Bug 204125

Summary: FTBFS on ppc64 big endian and gcc9 because of -mcall-aixdesc and missing __linux__
Product: Platform Specific/Hardware Reporter: Daniel Kolesa (linux)
Component: PPC-64Assignee: platform_ppc-64
Status: RESOLVED INVALID    
Severity: high CC: segher
Priority: P1    
Hardware: PPC-64   
OS: Linux   
Kernel Version: any Subsystem:
Regression: No Bisected commit-id:

Description Daniel Kolesa 2019-07-10 13:24:01 UTC
On ppc64 big endian, the kernel builds with `-mcall-aixdesc` which since gcc 9.x removes `__linux__` from the list of macros being defined. This behavior is supposed to be more correct (as it's in this case nothing but a hack, the flag should apparently only be used when building for AIX) but sadly it breaks build since several things within the tree rely on `__linux__` being defined and `#ifdef` some of their code based on said macro.

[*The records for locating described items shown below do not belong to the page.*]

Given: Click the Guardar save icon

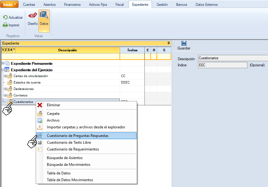Looking at the screenshot, I should tap(184, 43).
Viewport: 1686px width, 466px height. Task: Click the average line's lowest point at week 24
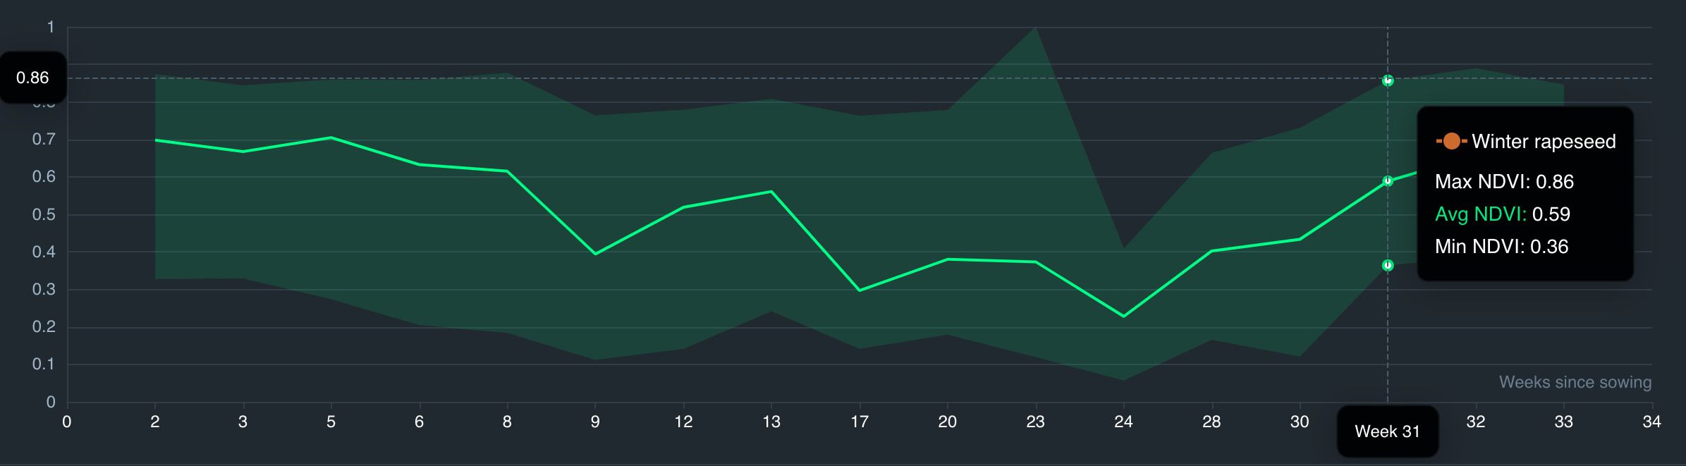point(1123,316)
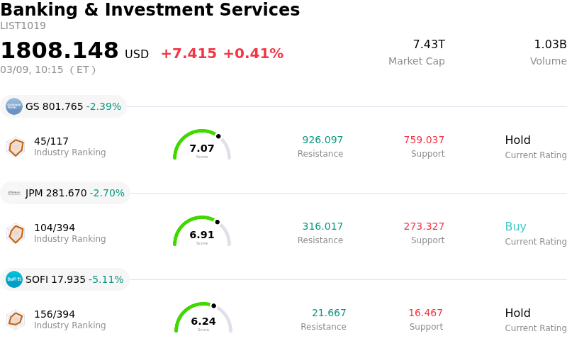Click JPM industry ranking radar icon
Screen dimensions: 567x346
click(x=16, y=233)
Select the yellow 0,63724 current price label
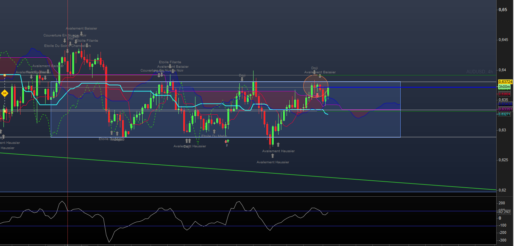 pos(504,82)

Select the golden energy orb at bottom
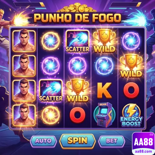click(51, 115)
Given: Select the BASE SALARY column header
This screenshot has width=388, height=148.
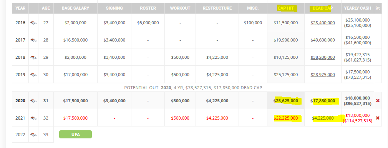Looking at the screenshot, I should pyautogui.click(x=75, y=8).

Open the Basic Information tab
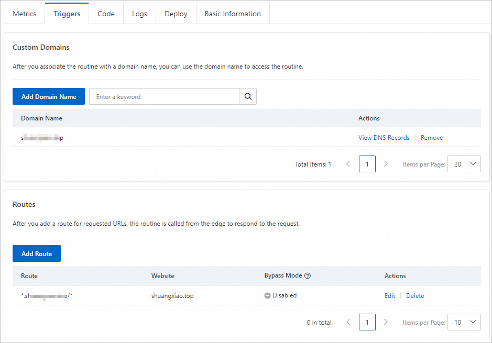tap(233, 14)
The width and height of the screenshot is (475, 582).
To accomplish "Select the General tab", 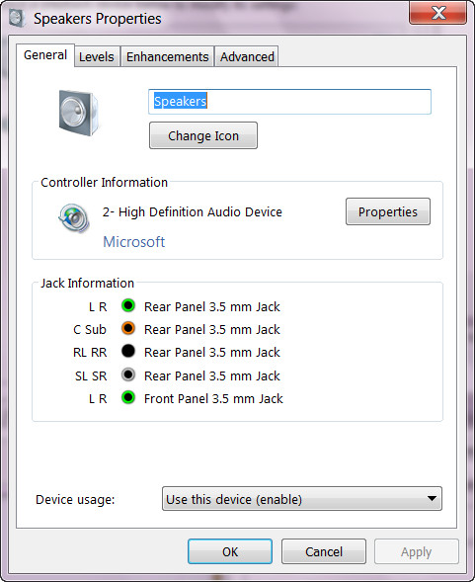I will point(45,55).
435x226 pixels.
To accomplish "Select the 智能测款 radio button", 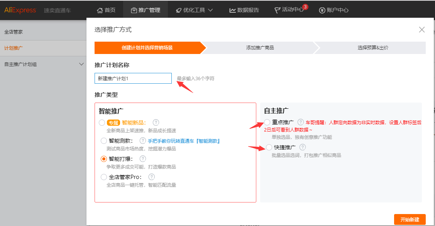I will tap(103, 141).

Just removing `-mcall-aixdesc` (and using just `-mabi=elfv1`) is however not enough, as that instead causes countless undefined references to just about every symbol when linking `vmlinux`. It would seem that `-mcall-aixdesc` changes the way symbols are declared in a way that is not expected.

Little endian is not affected because that one uses `-mabi=elfv2` exclusively.

For now I worked around it in my distro by explicitly adding `-D__linux__` in the kbuild where `-mcall-aixdesc` is inserted into flags, and it works, but that's obviously just a workaround.

I'm not sure what the proper fix would be.

Also, is there any reason not to allow an ELFv2 kernel to be built on big endian? There are some supposed performance benefits, and ELFv2 itself supports either endianness. The current kbuild logic pretty much forces ELFv1 for big endian and ELFv2 for little endian.
Comment 1 Segher Boessenkool 2019-07-10 15:37:36 UTC
(In reply to Daniel Kolesa from comment #0)
> On ppc64 big endian, the kernel builds with `-mcall-aixdesc` which since gcc
> 9.x removes `__linux__` from the list of macros being defined.

This is a bug.  Please report at https://gcc.gnu.org/bugzilla .

> This behavior
> is supposed to be more correct (as it's in this case nothing but a hack, the
> flag should apparently only be used when building for AIX)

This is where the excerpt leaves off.